● **The problem**: How do the lines read from the one holding "You are a computer-use agent." through the last line of the listing? Set them down exactly, pictures omitted.

● **Data supplied**:

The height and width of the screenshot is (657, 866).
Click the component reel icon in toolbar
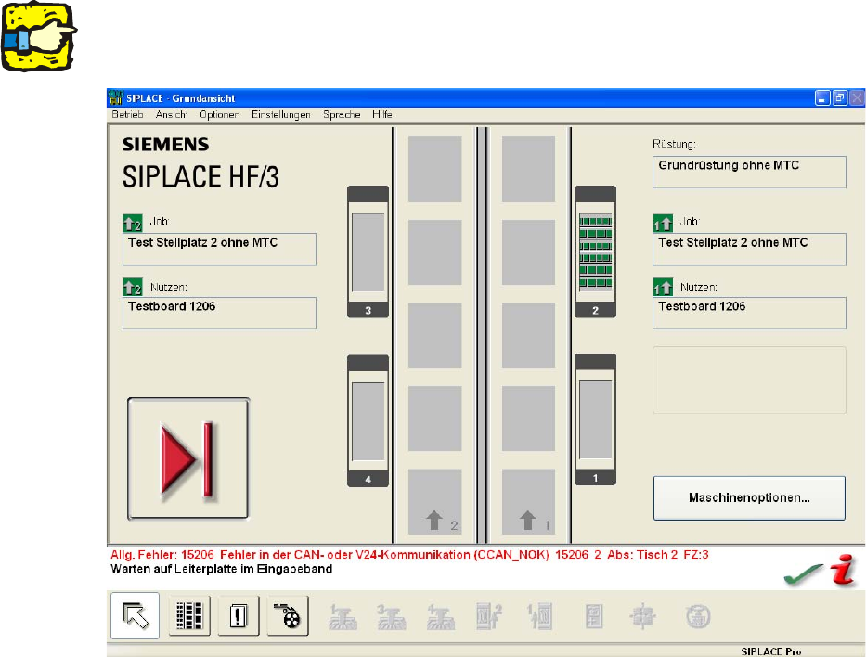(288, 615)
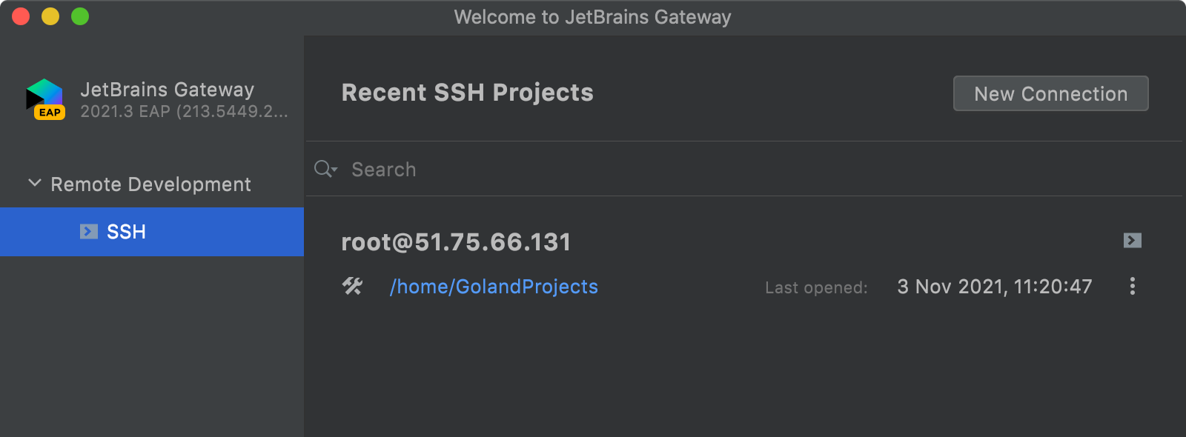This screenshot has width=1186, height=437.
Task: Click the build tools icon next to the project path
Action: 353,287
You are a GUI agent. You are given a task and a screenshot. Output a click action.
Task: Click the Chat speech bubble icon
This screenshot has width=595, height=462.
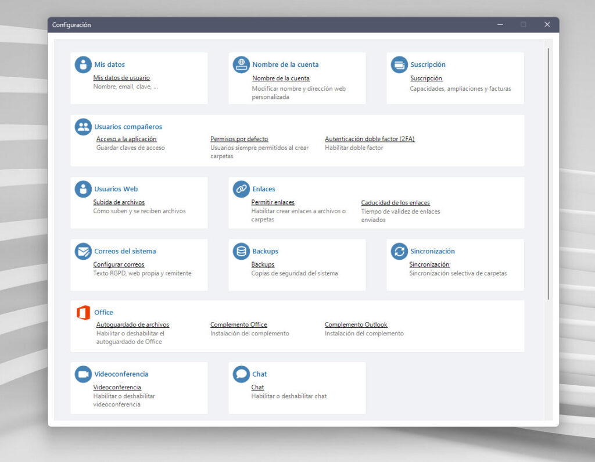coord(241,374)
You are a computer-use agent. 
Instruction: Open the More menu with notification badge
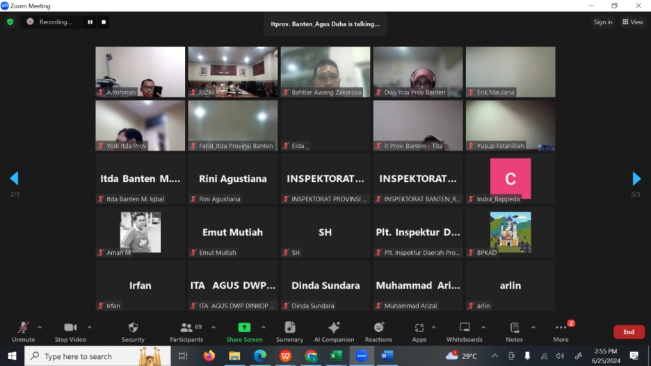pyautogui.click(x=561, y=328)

● **Output below**:
You are a computer-use agent. 
Instruction: Open the More menu with notification badge
pyautogui.click(x=561, y=328)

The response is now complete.